Selected extract:
+ + + +

By Katie Wilson

If you find yourself in the pretty coastal town of Rye with a hankering for oysters and great seafood (they also serve top notch meat dishes), make a beeline for The Union.

This modern British restaurant dates back to the 15th Century, but gets its name from the union between England and Scotland in the early 1700s.

The Union Rye exterior
The restaurant dates back to the 15th century. Credit: Key & Quill

Now called The Union Rye, it still retains historical charm with its fairytale facade and original features such as wooden beams and brick fireplaces inside.

But the interiors have definitely been given an update. Think new wooden floors, slate blue walls and cosy nooks and window seats with chic cushions, perfect for drinks or an afternoon coffee.

Showcasing a seasonal menu of mainly local produce which changes daily, The Union Rye has a few house specialities worth ordering if they are on offer.

The Union Rye interiors
The interiors are welcoming and modern. Credit: Key & Quill

These include the Colchester Oysters with Jalapeño Relish (£3.50 each). Prior to my visit I was ‘oyster curious’ and had never quite managed to eat one properly, but these looked so good I had to try one – and swiftly ended up ordering six more.

It’s fair to say I’m now a convert. For anyone also in the ‘oyster curious’ camp, start off with oysters that are smaller and therefore easier to swallow, and it’s all about what you put on them. For me, the jalapeño relish was perfection.

The Union Rye - oysters
The Jalapeño oysters are dreamy. Credit: Key & Quill

Another signature dish at The Union Rye is the Ham Knuckle Croquettes with Aioli (£8.50). I’d also recommend ordering the Sardines with Sweet Grain Mustard (£13.50).

Of course you can order individual dishes if you prefer, but the menu is a mix of snacks, small and large plates, so is perfect for sharing.

Our very helpful waitress Nadine suggested around five dishes between two people, which was just the right amount.

Cosy nooks at The Union Rye
One of the cosy nooks at The Union Rye. Credit: Key & Quill

For mains we tried the Pork chop with Braeburn apple and Kentish cider (£27), but the standout dish for me was definitely the Scallops served with Mash, Smoked Pork Belly, Wild Garlic and Walnut Pesto (£16.50). I could have eaten it twice.

+ + + +

Requests:
1. According to the restaurant review, what event gave The Union its name?
2. Return the passage of the restaurant review word for word, starting at "It’s fair to" and ending at "relish was perfection.".

Dataset section:
+ + + +

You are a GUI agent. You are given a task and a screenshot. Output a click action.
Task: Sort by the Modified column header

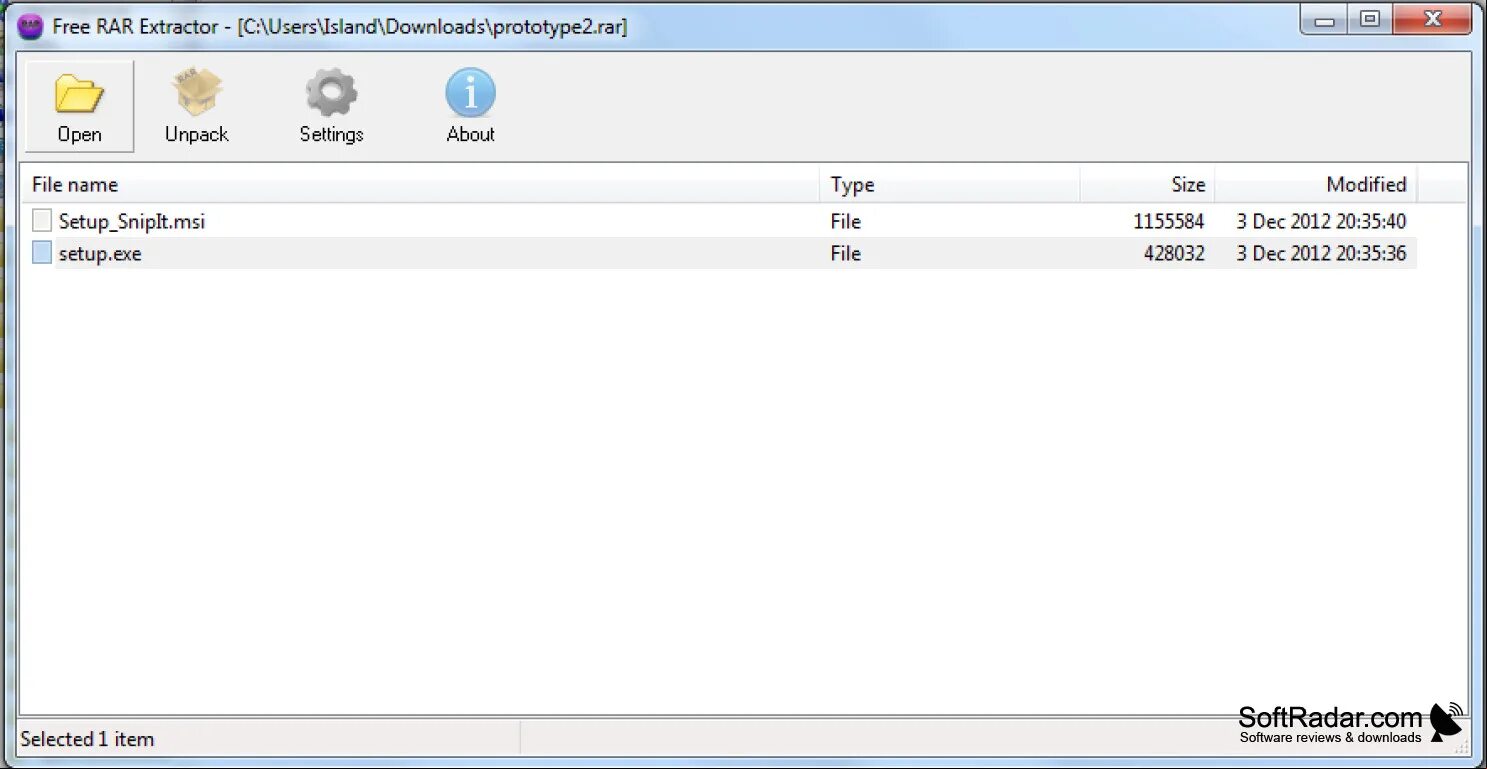tap(1366, 184)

+ + + +

Solved problems:
1. The union between England and Scotland in the early 1700s.

2.
It’s fair to say I’m now a convert. For anyone also in the ‘oyster curious’ camp, start off with oysters that are smaller and therefore easier to swallow, and it’s all about what you put on them. For me, the jalapeño relish was perfection.